• **YOUR ASSIGNMENT**: Some lines below hold "width". Pick them out and copy them.

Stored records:

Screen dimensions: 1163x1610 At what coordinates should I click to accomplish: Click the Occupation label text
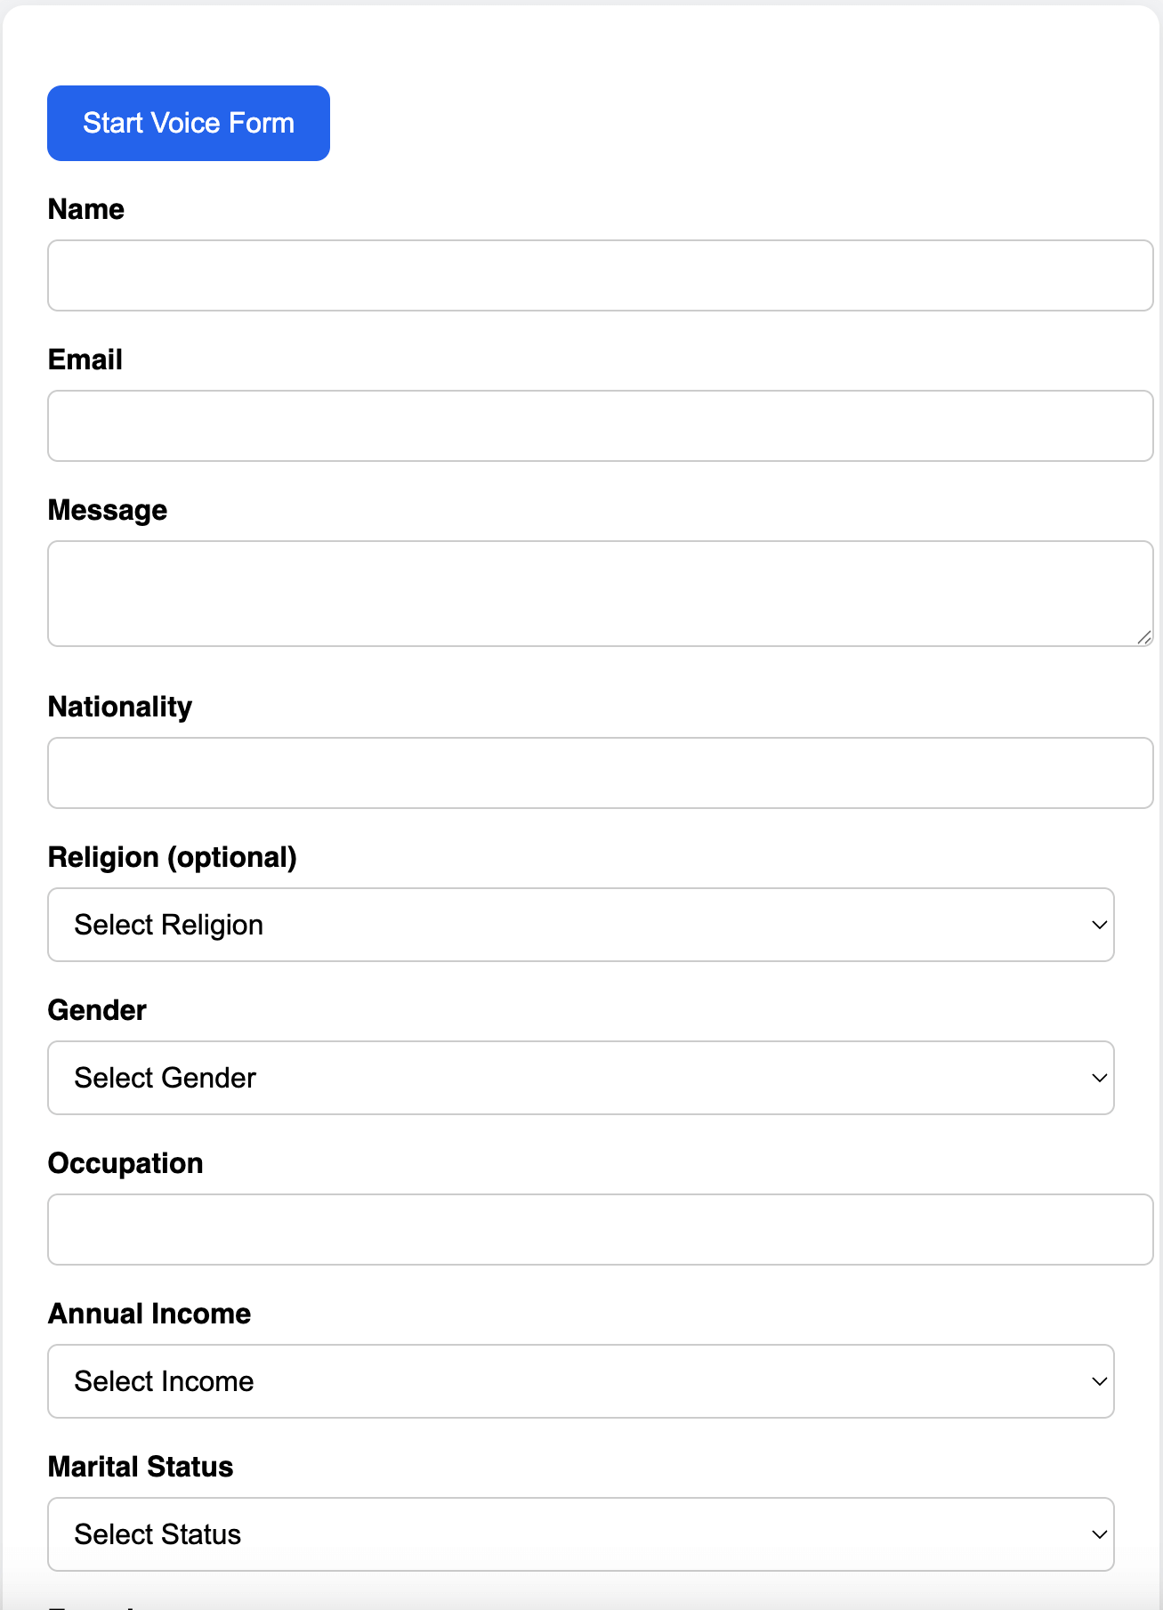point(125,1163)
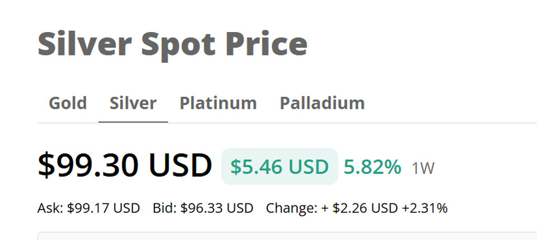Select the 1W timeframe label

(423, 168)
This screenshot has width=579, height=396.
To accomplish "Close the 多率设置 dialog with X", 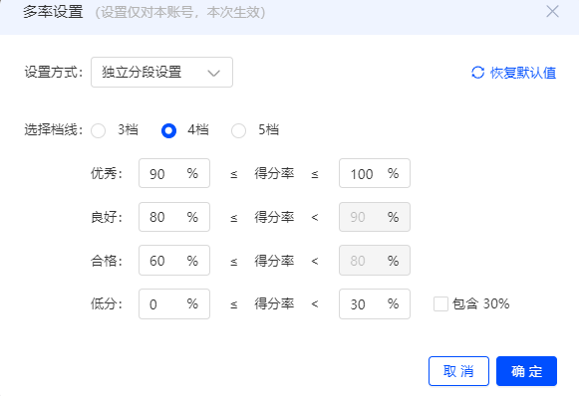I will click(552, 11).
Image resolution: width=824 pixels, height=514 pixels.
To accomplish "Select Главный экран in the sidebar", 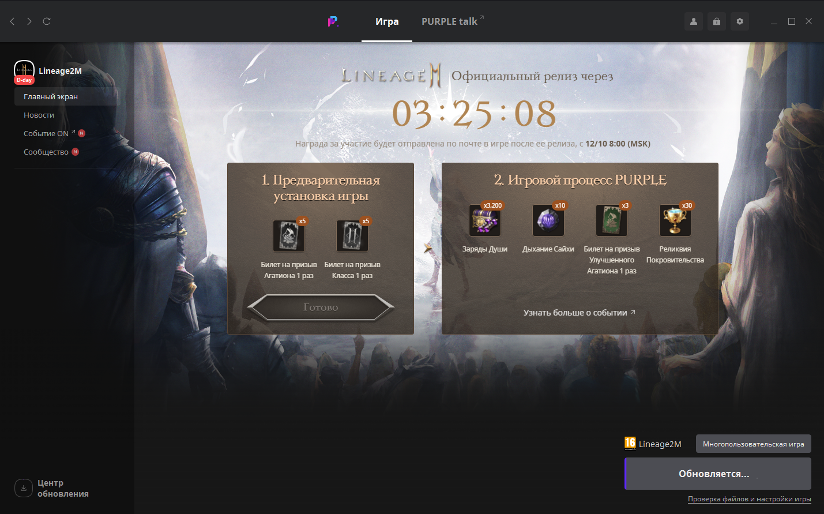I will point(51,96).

• **EXERCISE ANSWER**:
This screenshot has width=579, height=396.
Image resolution: width=824 pixels, height=514 pixels.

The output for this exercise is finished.